(Page and screen pointing data)
_ _ _ _ _
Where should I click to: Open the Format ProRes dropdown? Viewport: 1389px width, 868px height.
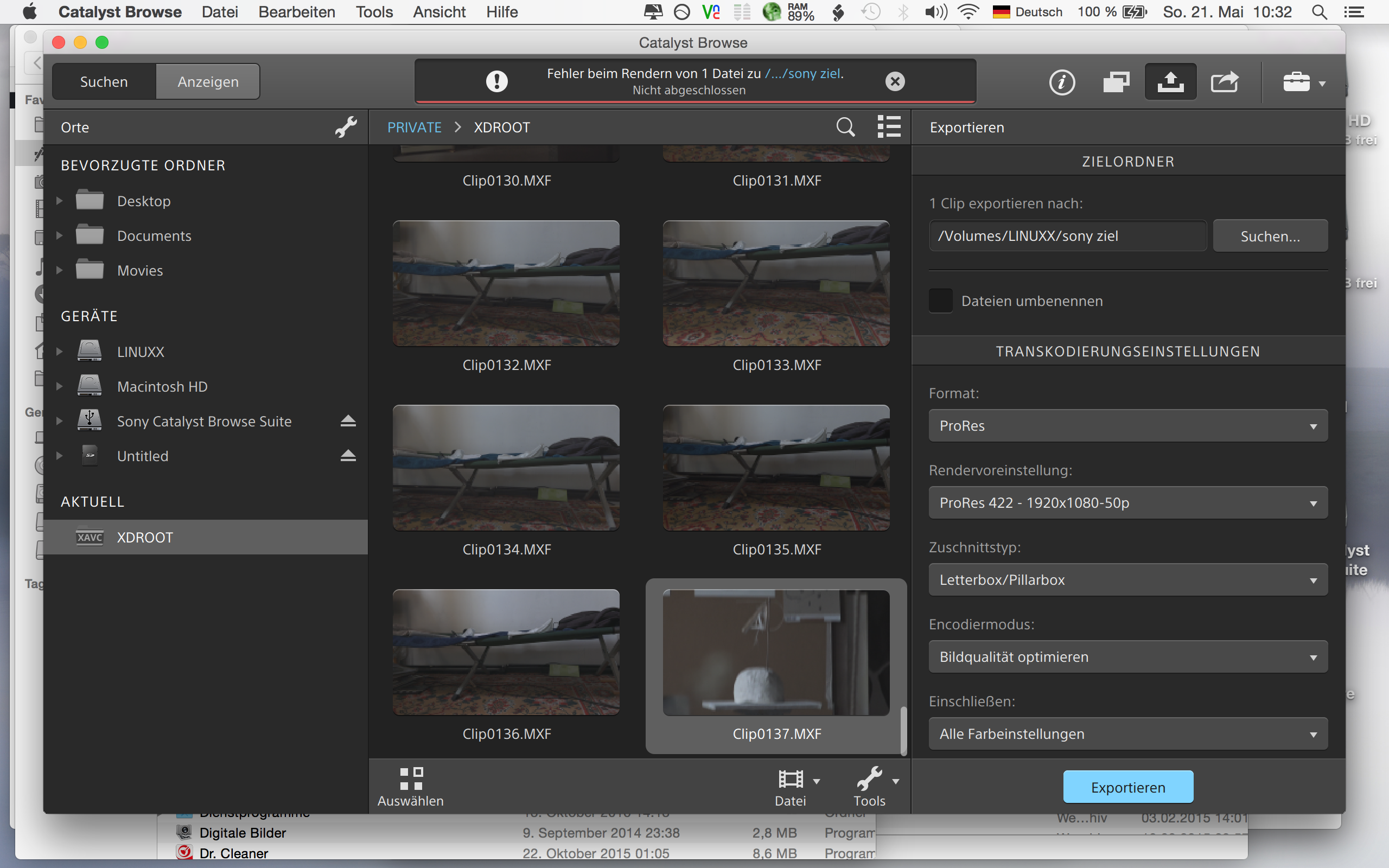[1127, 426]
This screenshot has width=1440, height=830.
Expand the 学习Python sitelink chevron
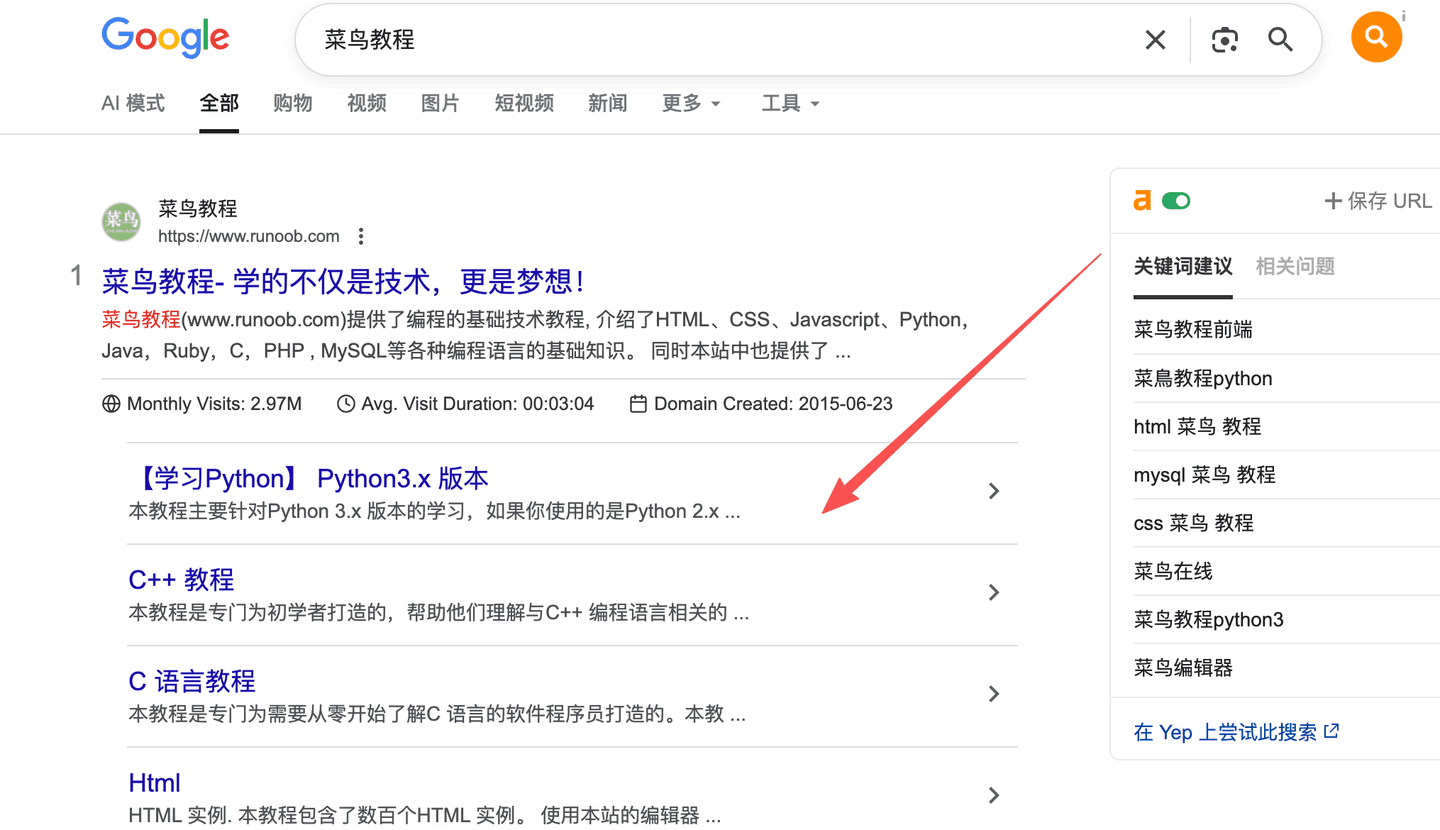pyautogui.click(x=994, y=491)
_ _ _ _ _
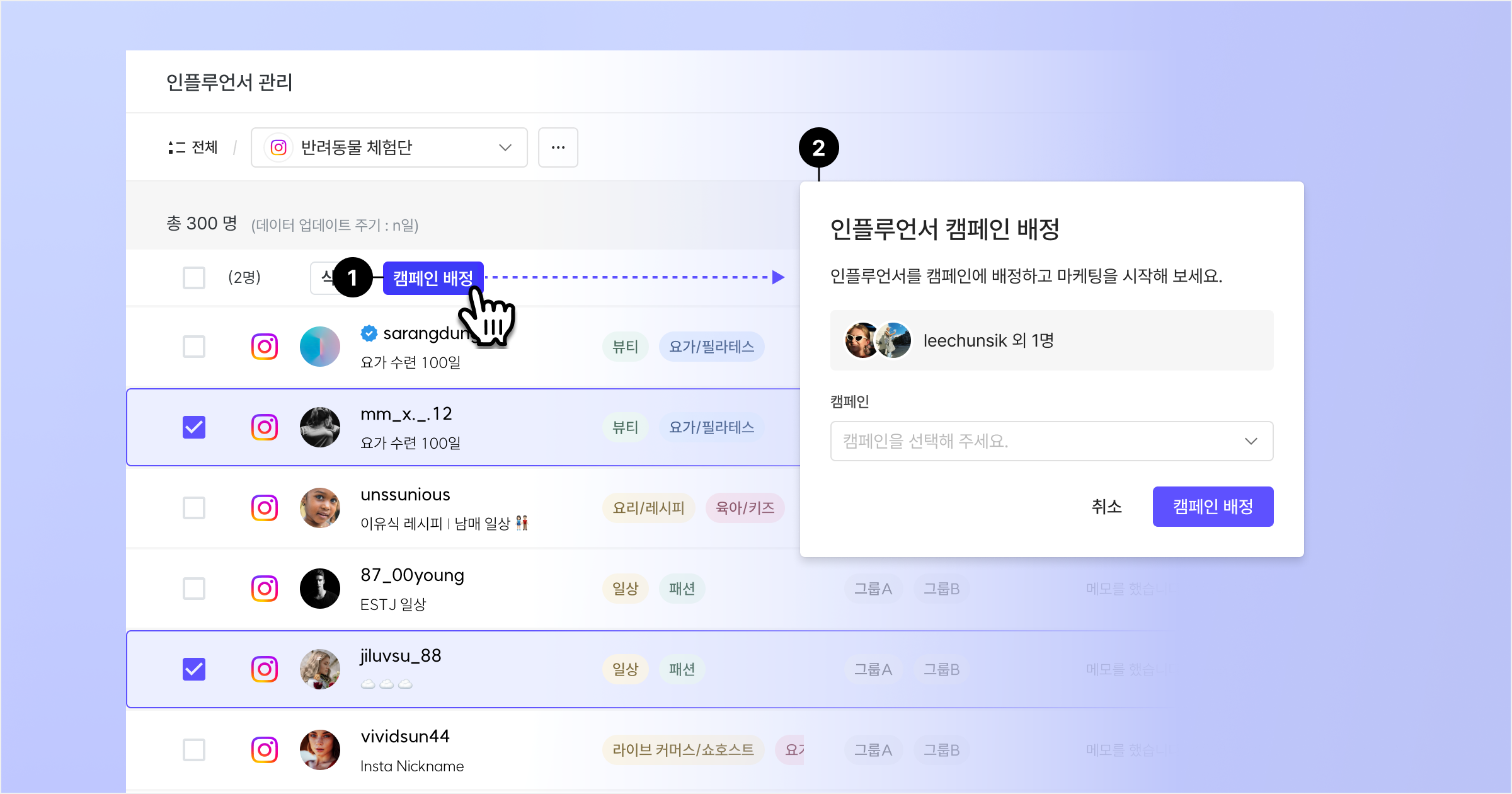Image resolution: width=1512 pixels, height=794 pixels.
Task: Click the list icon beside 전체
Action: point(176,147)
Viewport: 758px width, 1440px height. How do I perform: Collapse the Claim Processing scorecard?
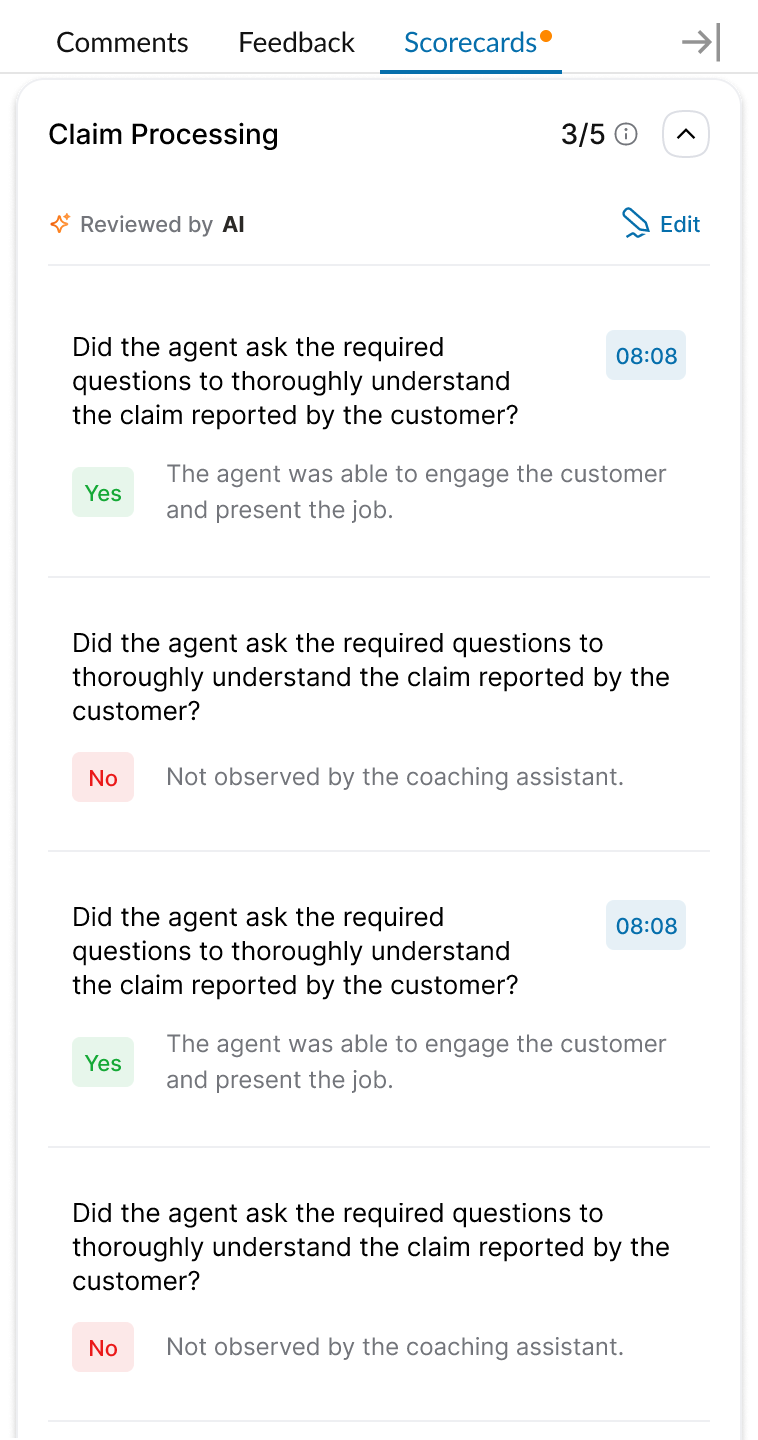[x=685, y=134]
_ _ _ _ _
WORK TO DO
Can you return the lines starting at the one containing "Where should I" and ending after the one containing "pyautogui.click(x=994, y=491)", unchanged and without the pictures?

WRITTEN ANSWER
Where should I click to: Open the Format ProRes dropdown? Viewport: 1389px width, 868px height.
[1127, 426]
This screenshot has width=1440, height=830.
Expand the 学习Python sitelink chevron
pyautogui.click(x=994, y=491)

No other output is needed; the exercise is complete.